Human Success Spine (Mandatory)
- Define ordering metric:
- HUMAN_200_304 := human_GET_ok + human_GET_redir
- This metric is used ONLY for vertical ordering.
Ranking and Selection
- Sort resources by HUMAN_200_304 descending.
- Select Top-N resources (default N = 50).
- Any non-default N MUST be declared in run metadata.
Rendering Invariants (Scatter Plot)
Axes
- X axis MUST be logarithmic.
- X axis MUST include log-paper verticals:
- Major: 10^k
- Minor: 2..9 × 10^k
- Y axis lists canonical resources ordered by HUMAN_200_304.
Baseline Alignment
- The resource label baseline MUST align with human GET_ok.
- human_GET_ok points MUST have vertical offset = 0.
- Draw faint horizontal baseline guides for each resource row.
Category Plotting
- ALL agent/method/outcome bins present MUST be plotted.
- No category elision, suppression, or collapsing is permitted.
Intra-Row Separation
- Apply deterministic vertical offsets per METHOD_outcome key.
- Offsets MUST be stable and deterministic.
- human_GET_ok is exempt (offset = 0).
Redirect Jitter
- human_GET_redir MUST receive a small fixed positive offset (e.g. +0.35).
- Random jitter is prohibited.
Encoding Invariants
Agent Encoding
- Agent encoded by colour.
- badbot MUST be red.
Method Encoding
- GET → o
- POST → ^
- PUT → v
- HEAD → D
- OTHER → .
Outcome Overlay
- ok → no overlay
- redir → diagonal slash (/)
- client_err → x
- server_err → x
- other/unknown → +
Legend Invariants
- Legend MUST be present.
- Legend title MUST be exactly: Legend
- Legend MUST explain:
- Agent colours
- Method shapes
- Outcome overlays
- Legend MUST NOT overlap resource labels.
- The legend MUST be labeled as 'legend' only
Legend Presence (Mandatory)
- A legend MUST be rendered on every scatter plot output.

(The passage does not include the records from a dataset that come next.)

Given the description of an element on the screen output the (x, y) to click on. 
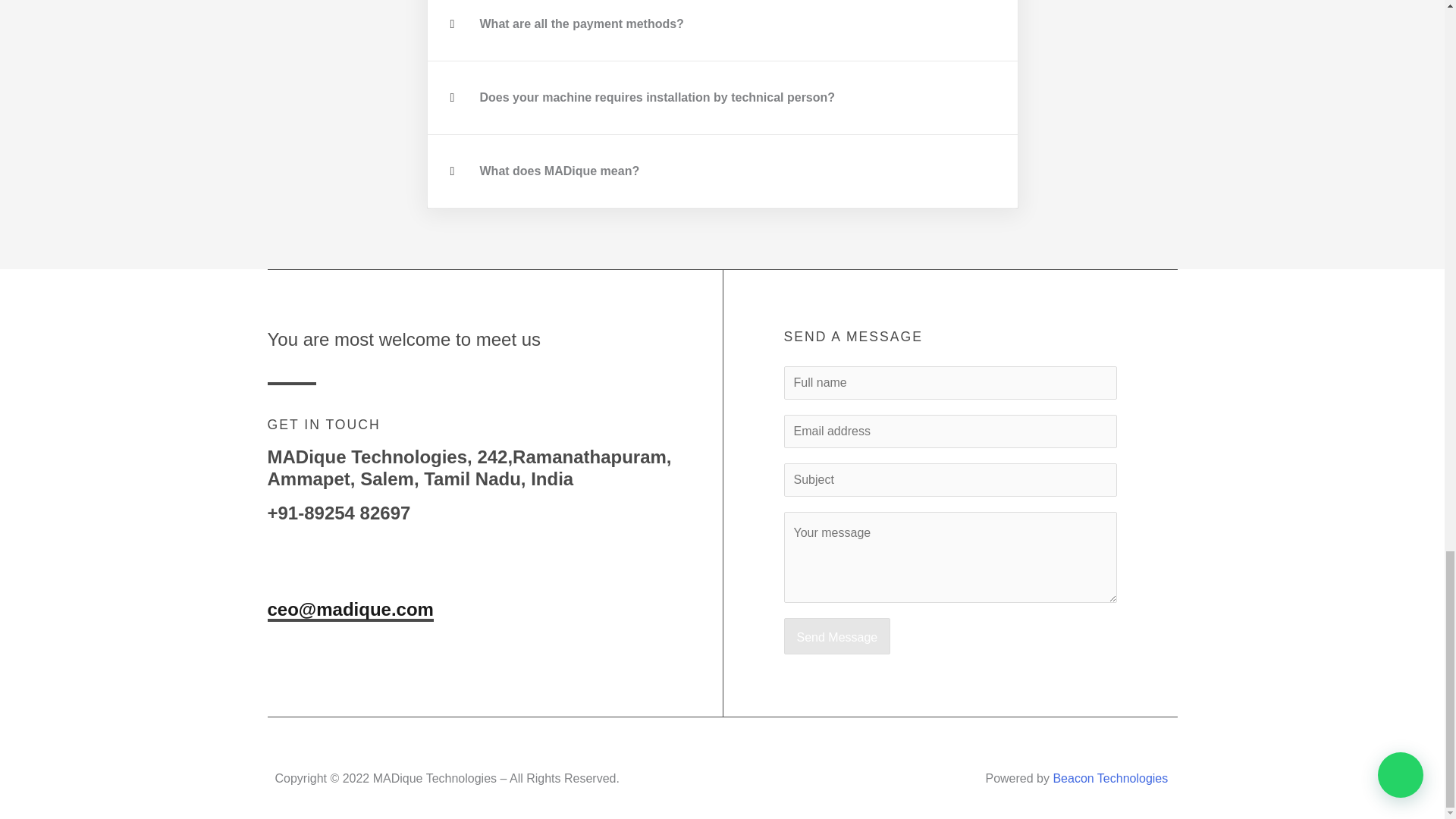
What are all the payment methods? (580, 23)
Does your machine requires installation by technical person? (656, 97)
Given the description of an element on the screen output the (x, y) to click on. 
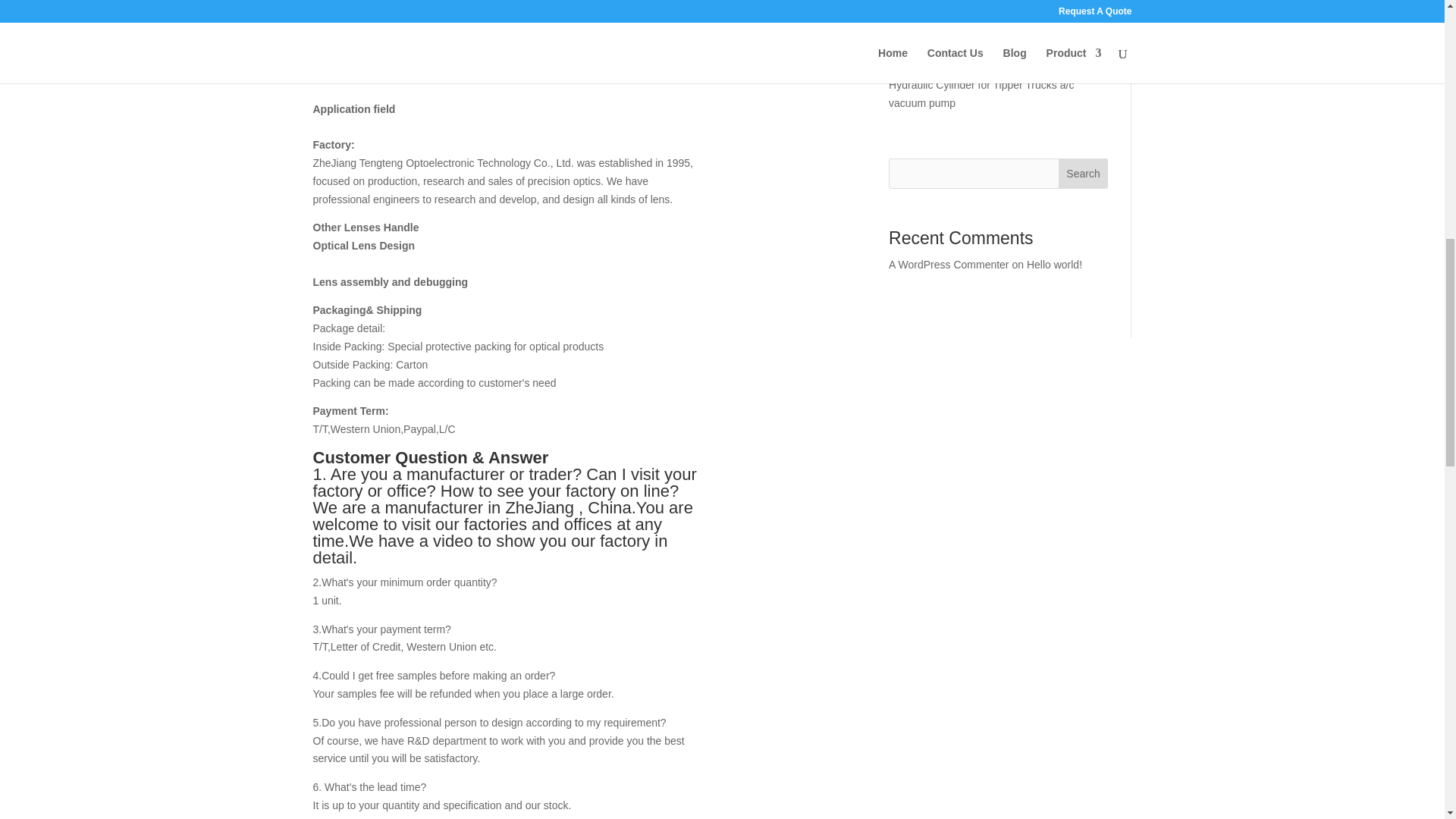
Hello world! (1053, 264)
A WordPress Commenter (948, 264)
Search (1083, 173)
Given the description of an element on the screen output the (x, y) to click on. 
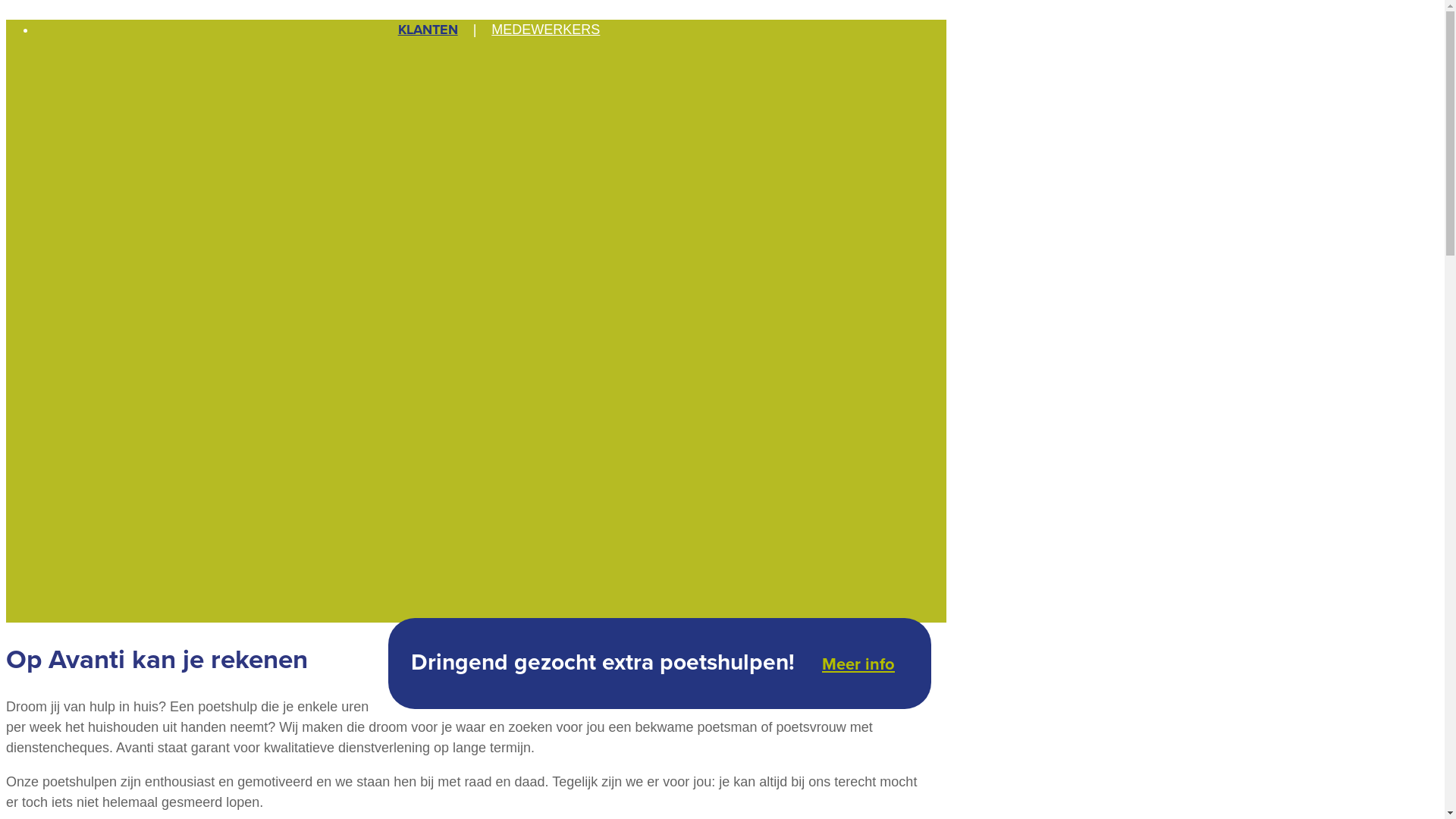
MEDEWERKERS Element type: text (545, 29)
Meer info Element type: text (858, 664)
KLANTEN Element type: text (427, 29)
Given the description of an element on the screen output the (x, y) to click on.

- The legend title MUST be exactly: Legend
- A projection without a legend is non-compliant.
Legend Content (Mandatory; Faithful to Encoding Invariants)
The legend MUST include three components:
- Agent key (colour):
- human
- ai
- bot
- curlwget
- badbot (MUST be red)
- Method key (base shapes):
- GET → o
- POST → ^
- PUT → v
- HEAD → D
- OTHER → .
- Outcome overlay key:
- x = error (client_err or server_err)
- / = redir
- + = other (other or unknown)
- none = ok
Legend Placement (Mandatory)
- The legend MUST be placed INSIDE the plotting area.
- The legend location MUST be bottom-right (axis-anchored):
- loc = lower right
- The legend MUST NOT be placed outside the plot area (no RHS external legend).
- The legend MUST NOT overlap the y-axis labels (resource labels).
- The legend MUST be fully visible and non-clipped in the output image.
Legend Rendering Constraints (Mandatory)
- The legend MUST use a frame (boxed) to preserve readability over gridlines/points.
- The legend frame SHOULD use partial opacity to avoid obscuring data:
- frame alpha SHOULD be approximately 0.85 (fixed, deterministic).
- Legend ordering MUST be deterministic (fixed order):
- Agents: human, ai, bot, curlwget, badbot
- Methods: GET, POST, PUT, HEAD, OTHER
- Outcomes: x=error, /=redir, +=other, none=ok
Validation
A compliant scatter output SHALL satisfy:
- Legend is present.
- Legend title equals "Legend".
- Legend is inside plot bottom-right.
- Legend is non-clipped.
- Legend contains agent, method, and outcome keys as specified.
Determinism
- No random jitter.
- No data-dependent styling.
- Identical inputs MUST produce identical outputs.
Validation Requirements
- No duplicate logical pages after canonical folding.
- HUMAN_200_304 ordering is monotonic.
- All plotted points trace back to bucket TSV bins.
- /<x> and /<x-dir> variants MUST fold to the same canonical resource.